» RECORDS FOR THE EXERCISE
· · ·

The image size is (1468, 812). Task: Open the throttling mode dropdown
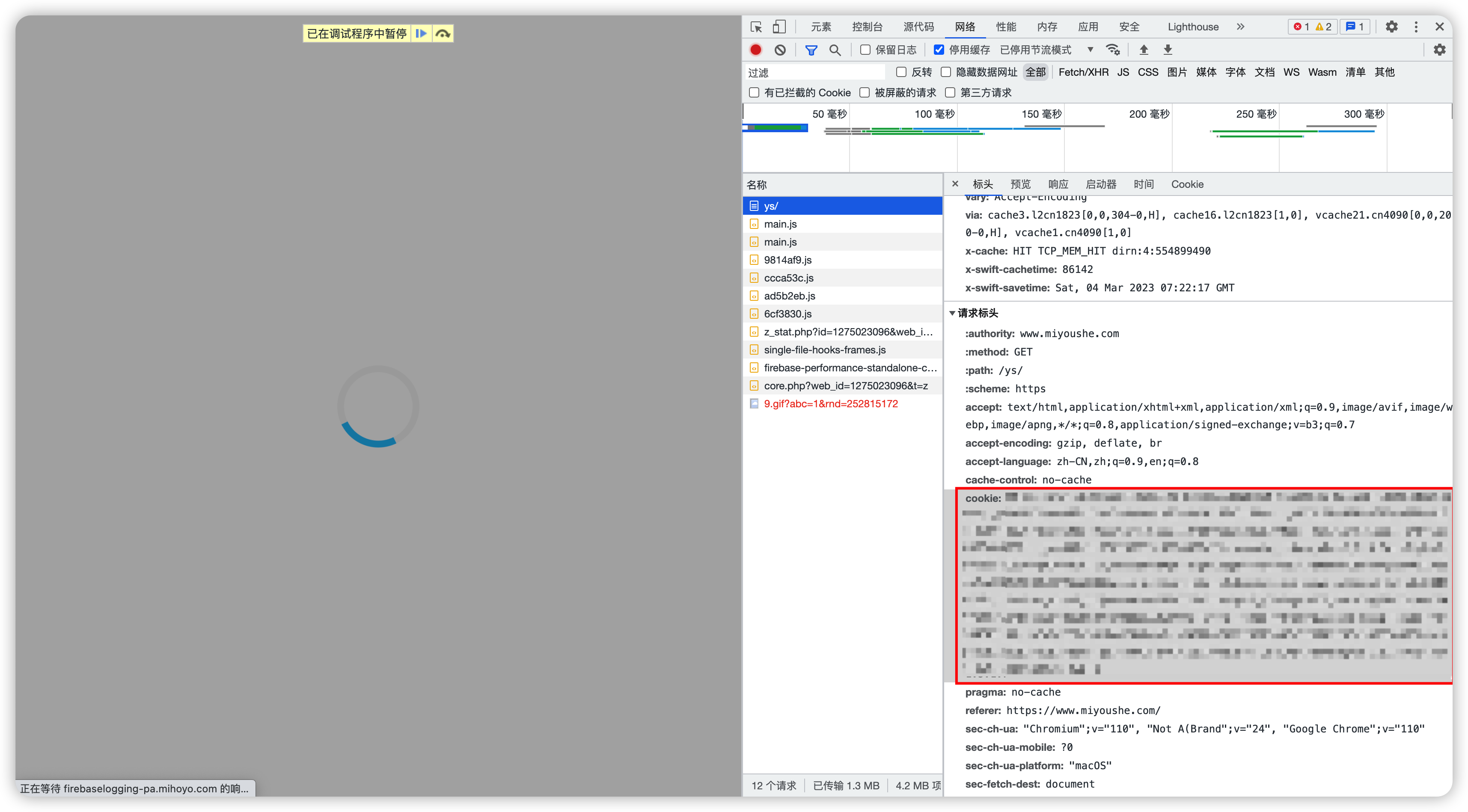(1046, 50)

· · ·

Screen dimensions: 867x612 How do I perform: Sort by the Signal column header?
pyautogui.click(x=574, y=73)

· · ·

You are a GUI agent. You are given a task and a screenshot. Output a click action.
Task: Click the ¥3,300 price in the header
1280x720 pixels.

· · ·

» REQUIRED TASK
Extract everything from the line containing "You are a GUI" down to the line containing "1280x720 pixels.", and reproduce those lines without any change.

» WRITTEN ANSWER
You are a GUI agent. You are given a task and a screenshot. Output a click action.
Task: Click the ¥3,300 price in the header
1280x720 pixels.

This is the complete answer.